Salah satu teman kemudian menanyakan apakah ada juga ikan hiu di antara rombongan biota laut di bawah dermaga ini mengingat rombongan remora dikenal sebagai kelompok ikan yang selalu membuntuti hiu. Salah seorang nelayan yang tengah menjagai tempat itu langsung menjawab, ada cukup banyak. Kami hanya perlu sedikit lebih cermat memerhatikan tiap sudut bawah air ini.

Kami pun mulai berkeliling. Tiba-tiba tampak sejumlah hiu sirip remaja melintas. Mereka berada agak jauh dari keramaian ikan dan manusia di tempat kami berdiri semula. Mereka tampaknya tak nyaman berada dekat banyak orang di atas dermaga itu.

Biota laut

Bagi wisatawan yang tak bisa menyelam, pemandangan seperti ini sungguh menarik! Tak perlu repot menyelam dan takut tenggelam, sebagian isi perairan Kepulauan Seribu telah tersaji di tepian dermaga yang dinamai oleh kelompok nelayan setempat sebagai ”Miniatur Biota Laut”.

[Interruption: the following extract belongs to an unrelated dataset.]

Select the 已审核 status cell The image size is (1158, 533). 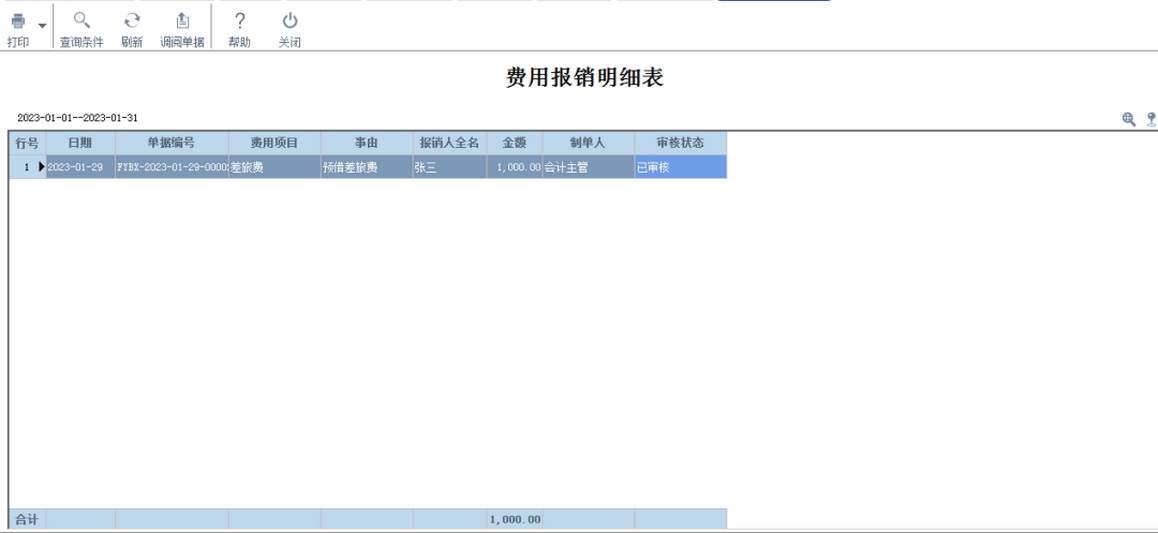680,168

Miniatur Biota Laut adalah murni ide para nelayan dan kelompok sadar wisata di Pulau Pramuka, yang terletak di bagian utara Taman Nasional Kepulauan Seribu. Dari hasil rembukan sekitar dua bulan lalu, mereka bersepakat membuat sesuatu yang bisa mengangkat Pulau Pramuka sebagai sebuah aset wisata. Dari situ, mereka berharap kunjungan wisatawan akan terus meningkat.

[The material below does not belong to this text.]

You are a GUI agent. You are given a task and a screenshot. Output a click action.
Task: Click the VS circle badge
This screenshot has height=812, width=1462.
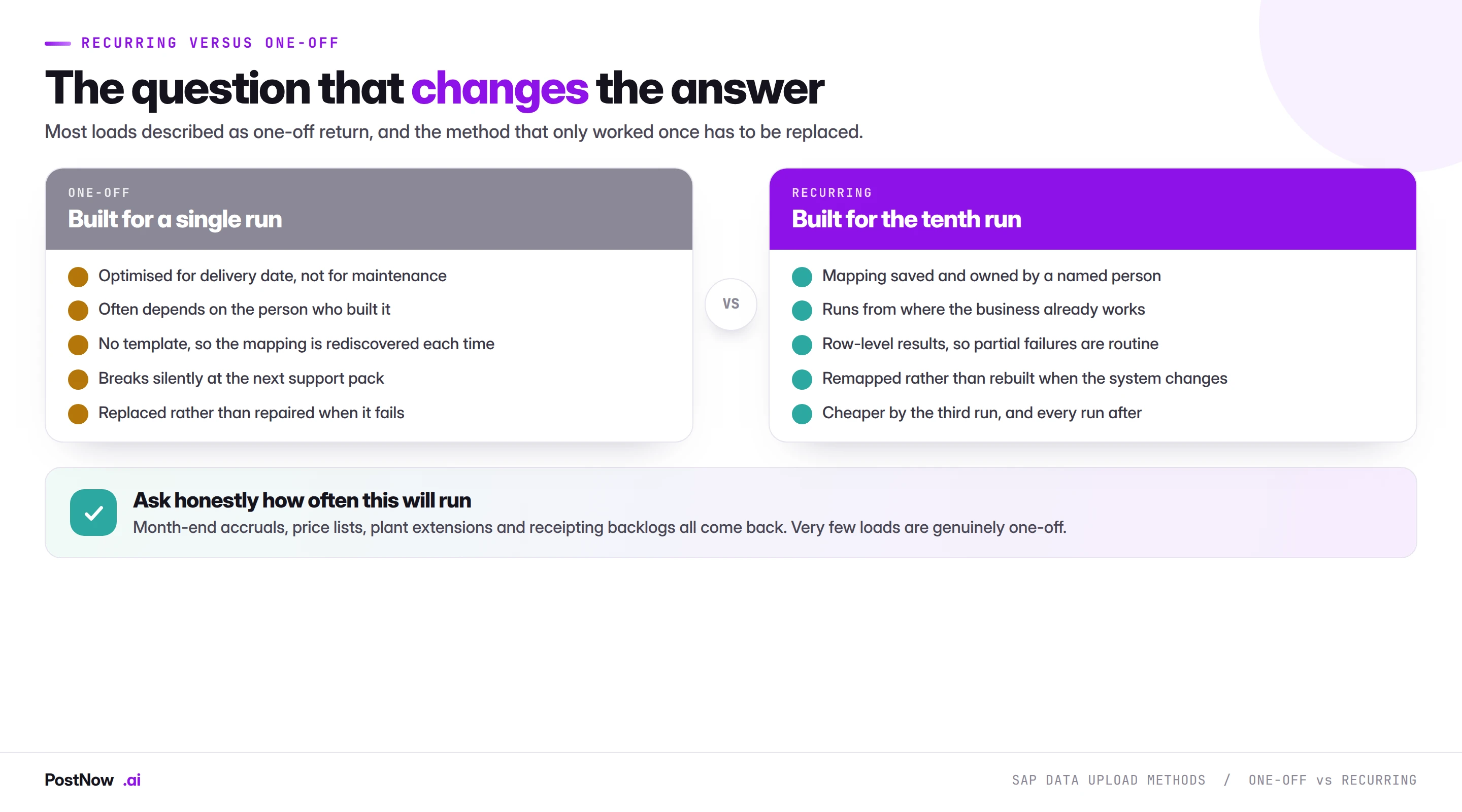731,303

Menghidupkan miniatur biota laut dilakukan dengan cara yang tidak sulit, tetapi butuh kerja sama. Miniatur yang dibuat di sekitar dermaga itu dibatasi oleh rangkaian jaring di bagian terluar. Jaring ini merupakan sumbangan salah seorang pemilik penginapan di pulau tersebut. Kolam miniatur lalu diberikan rumpon-rumpon buatan, kemudian diisi beragam biota laut. Setiap nelayan jaring murami menyelam dan mendapati jenis ikan berbeda, memasukkan beberapa ke dalamnya. Di dalam kolam miniatur yang tidak terpisah dengan laut itu sendiri, ikan-ikan tersebut dapat tetap nyaman karena sudah tersedia rumpon sebagai rumah dan tempat berkembang biak. Rumput laut dan terumbu karang juga masih ada di sekitar itu sehingga ikan dapat bebas bermain.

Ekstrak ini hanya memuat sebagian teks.